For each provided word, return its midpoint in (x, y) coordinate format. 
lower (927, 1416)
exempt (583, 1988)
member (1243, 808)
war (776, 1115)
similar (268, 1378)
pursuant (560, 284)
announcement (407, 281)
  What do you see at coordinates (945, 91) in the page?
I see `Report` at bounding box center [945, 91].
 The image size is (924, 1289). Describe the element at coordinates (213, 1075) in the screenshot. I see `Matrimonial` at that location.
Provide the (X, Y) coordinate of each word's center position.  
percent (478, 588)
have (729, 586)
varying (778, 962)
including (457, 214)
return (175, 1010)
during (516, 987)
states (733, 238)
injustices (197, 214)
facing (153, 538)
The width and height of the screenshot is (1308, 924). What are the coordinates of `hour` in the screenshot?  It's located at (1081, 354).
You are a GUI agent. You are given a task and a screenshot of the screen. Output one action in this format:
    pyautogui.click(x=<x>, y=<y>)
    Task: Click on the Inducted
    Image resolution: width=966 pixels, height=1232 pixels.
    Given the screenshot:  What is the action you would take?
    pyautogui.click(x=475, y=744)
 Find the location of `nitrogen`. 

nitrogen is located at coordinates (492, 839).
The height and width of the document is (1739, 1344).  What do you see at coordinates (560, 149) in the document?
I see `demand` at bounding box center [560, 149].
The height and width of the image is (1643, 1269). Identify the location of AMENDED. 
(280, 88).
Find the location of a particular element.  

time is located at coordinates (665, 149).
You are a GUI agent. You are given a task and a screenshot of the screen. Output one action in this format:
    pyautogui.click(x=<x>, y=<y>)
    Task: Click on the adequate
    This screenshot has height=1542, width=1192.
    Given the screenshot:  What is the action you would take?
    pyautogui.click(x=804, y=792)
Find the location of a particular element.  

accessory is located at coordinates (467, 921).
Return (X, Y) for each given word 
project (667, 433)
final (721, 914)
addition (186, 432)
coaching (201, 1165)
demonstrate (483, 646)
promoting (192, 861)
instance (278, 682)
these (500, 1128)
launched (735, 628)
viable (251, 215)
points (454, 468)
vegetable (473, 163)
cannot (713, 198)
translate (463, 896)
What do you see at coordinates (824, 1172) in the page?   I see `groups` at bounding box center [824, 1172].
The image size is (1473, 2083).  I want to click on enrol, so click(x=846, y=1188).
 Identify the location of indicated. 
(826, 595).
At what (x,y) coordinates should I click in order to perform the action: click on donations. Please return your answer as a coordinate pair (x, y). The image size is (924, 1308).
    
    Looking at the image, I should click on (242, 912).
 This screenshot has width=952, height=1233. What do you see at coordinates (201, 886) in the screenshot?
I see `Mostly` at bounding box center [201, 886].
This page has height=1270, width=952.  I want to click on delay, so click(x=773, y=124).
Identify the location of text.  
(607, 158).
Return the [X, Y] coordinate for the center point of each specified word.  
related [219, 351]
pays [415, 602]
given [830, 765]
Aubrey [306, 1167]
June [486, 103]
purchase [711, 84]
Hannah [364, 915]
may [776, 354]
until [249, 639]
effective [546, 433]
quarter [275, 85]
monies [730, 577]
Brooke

++++++++++++++++++++

* **What you should do**
Could you render every line of the material above as a Markdown table with the columns Row and Line, numbering the rows and omitting blank lines?

* **Solved exercise**
| Row | Line |
|---|---|
| 1 | For each provided word, return its midpoint in (x, y) coordinate format.  |
| 2 | lower (927, 1416) |
| 3 | exempt (583, 1988) |
| 4 | member (1243, 808) |
| 5 | war (776, 1115) |
| 6 | similar (268, 1378) |
| 7 | pursuant (560, 284) |
| 8 | announcement (407, 281) |
| 9 |   What do you see at coordinates (945, 91) in the page? |
| 10 | I see `Report` at bounding box center [945, 91]. |
| 11 |  The image size is (924, 1289). Describe the element at coordinates (213, 1075) in the screenshot. I see `Matrimonial` at that location. |
| 12 | Provide the (X, Y) coordinate of each word's center position.   |
| 13 | percent (478, 588) |
| 14 | have (729, 586) |
| 15 | varying (778, 962) |
| 16 | including (457, 214) |
| 17 | return (175, 1010) |
| 18 | during (516, 987) |
| 19 | states (733, 238) |
| 20 | injustices (197, 214) |
| 21 | facing (153, 538) |
| 22 | The width and height of the screenshot is (1308, 924). What are the coordinates of `hour` in the screenshot?  It's located at (1081, 354). |
| 23 | You are a GUI agent. You are given a task and a screenshot of the screen. Output one action in this format: |
| 24 |     pyautogui.click(x=<x>, y=<y>) |
| 25 |     Task: Click on the Inducted |
| 26 |     Image resolution: width=966 pixels, height=1232 pixels. |
| 27 |     Given the screenshot:  What is the action you would take? |
| 28 |     pyautogui.click(x=475, y=744) |
| 29 |  Find the location of `nitrogen`.  |
| 30 | nitrogen is located at coordinates (492, 839). |
| 31 | The height and width of the document is (1739, 1344).  What do you see at coordinates (560, 149) in the document? |
| 32 | I see `demand` at bounding box center [560, 149]. |
| 33 | The height and width of the image is (1643, 1269). Identify the location of AMENDED.  |
| 34 | (280, 88). |
| 35 | Find the location of a particular element.   |
| 36 | time is located at coordinates (665, 149). |
| 37 | You are a GUI agent. You are given a task and a screenshot of the screen. Output one action in this format: |
| 38 |     pyautogui.click(x=<x>, y=<y>) |
| 39 |     Task: Click on the adequate |
| 40 |     This screenshot has height=1542, width=1192. |
| 41 |     Given the screenshot:  What is the action you would take? |
| 42 |     pyautogui.click(x=804, y=792) |
| 43 | Find the location of a particular element.   |
| 44 | accessory is located at coordinates (467, 921). |
| 45 | Return (X, Y) for each given word  |
| 46 | project (667, 433) |
| 47 | final (721, 914) |
| 48 | addition (186, 432) |
| 49 | coaching (201, 1165) |
| 50 | demonstrate (483, 646) |
| 51 | promoting (192, 861) |
| 52 | instance (278, 682) |
| 53 | these (500, 1128) |
| 54 | launched (735, 628) |
| 55 | viable (251, 215) |
| 56 | points (454, 468) |
| 57 | vegetable (473, 163) |
| 58 | cannot (713, 198) |
| 59 | translate (463, 896) |
| 60 | What do you see at coordinates (824, 1172) in the page?   I see `groups` at bounding box center [824, 1172]. |
| 61 | The image size is (1473, 2083).  I want to click on enrol, so click(x=846, y=1188). |
| 62 |  Identify the location of indicated.  |
| 63 | (826, 595). |
| 64 | At what (x,y) coordinates should I click in order to perform the action: click on donations. Please return your answer as a coordinate pair (x, y). The image size is (924, 1308). |
| 65 |     Looking at the image, I should click on (242, 912). |
| 66 |  This screenshot has width=952, height=1233. What do you see at coordinates (201, 886) in the screenshot? |
| 67 | I see `Mostly` at bounding box center [201, 886]. |
| 68 | This page has height=1270, width=952.  I want to click on delay, so click(x=773, y=124). |
| 69 | Identify the location of text.   |
| 70 | (607, 158). |
| 71 | Return the [X, Y] coordinate for the center point of each specified word.   |
| 72 | related [219, 351] |
| 73 | pays [415, 602] |
| 74 | given [830, 765] |
| 75 | Aubrey [306, 1167] |
| 76 | June [486, 103] |
| 77 | purchase [711, 84] |
| 78 | Hannah [364, 915] |
| 79 | may [776, 354] |
| 80 | until [249, 639] |
| 81 | effective [546, 433] |
| 82 | quarter [275, 85] |
| 83 | monies [730, 577] |
| 84 | Brooke |